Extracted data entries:
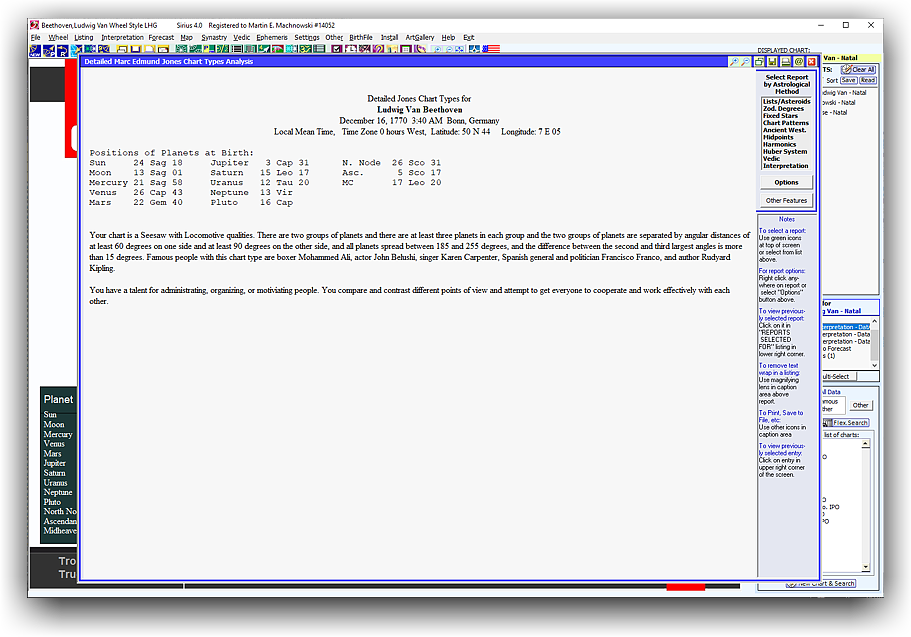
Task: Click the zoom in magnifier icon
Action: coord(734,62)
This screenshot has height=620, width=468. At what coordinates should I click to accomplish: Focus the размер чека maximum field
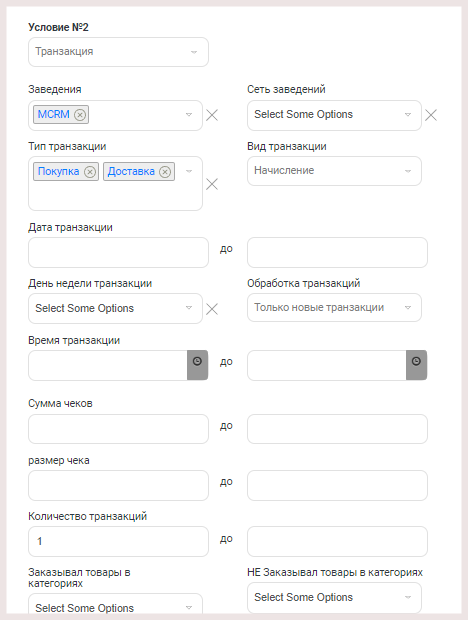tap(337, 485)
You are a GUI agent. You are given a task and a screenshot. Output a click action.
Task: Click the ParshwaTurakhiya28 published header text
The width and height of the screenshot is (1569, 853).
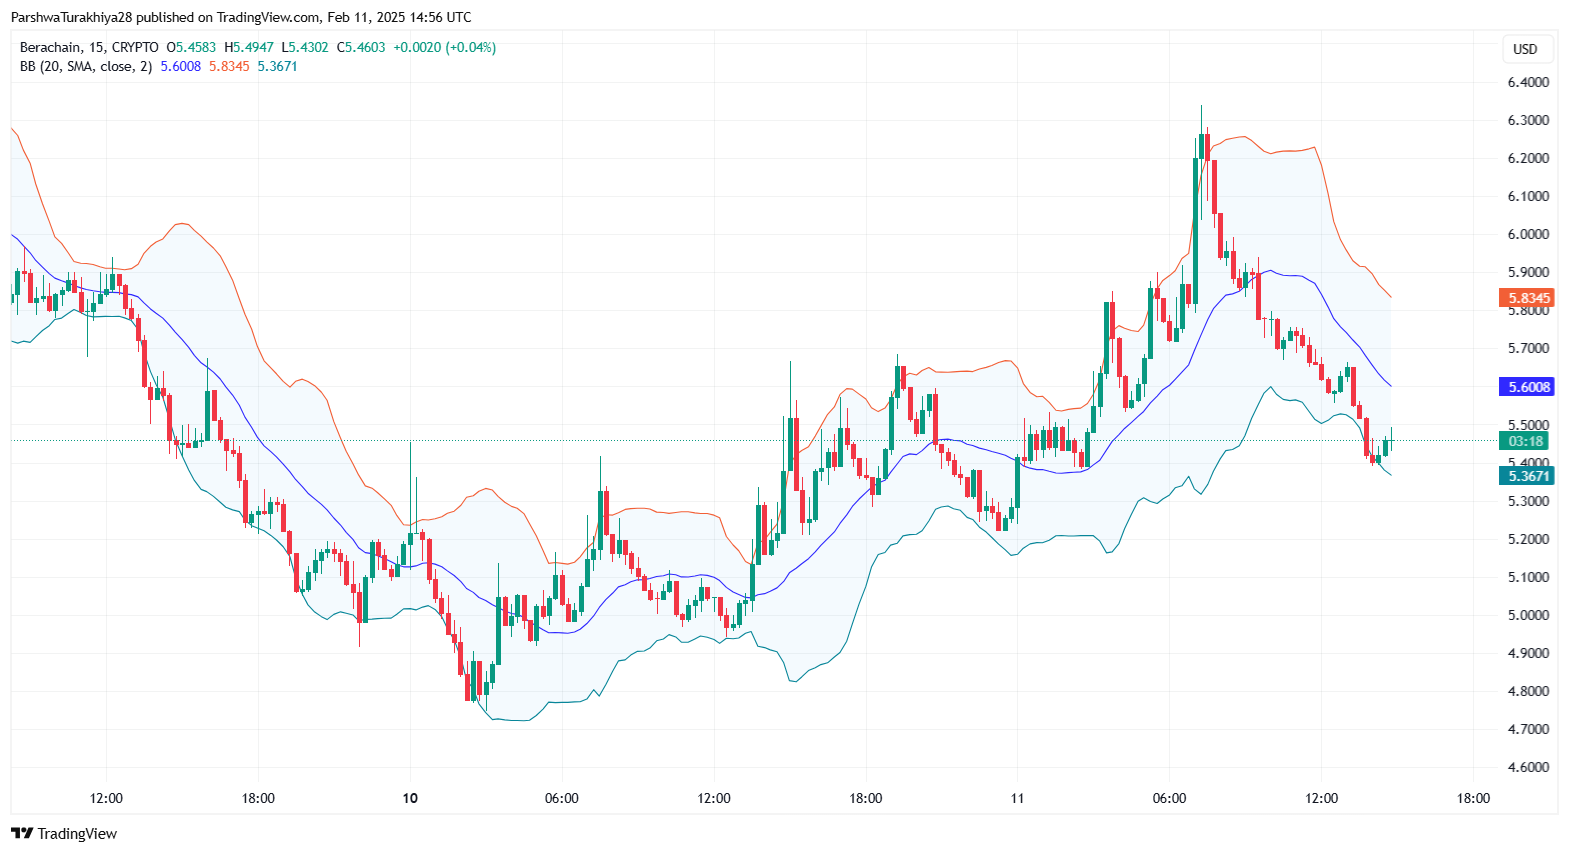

WHAT NEEDS TO BE DONE:
Where the line with "This screenshot has" appears, begin there and transcribe exactly through the last line of the data, leaving all pictures aside.

OUTPUT BELOW:
This screenshot has height=620, width=468. At what coordinates should I click to accomplish: Focus the размер чека maximum field
tap(337, 485)
You are a GUI agent. You are given a task and a screenshot. Output a click action.
Task: Click the ParshwaTurakhiya28 published header text
The width and height of the screenshot is (1569, 853).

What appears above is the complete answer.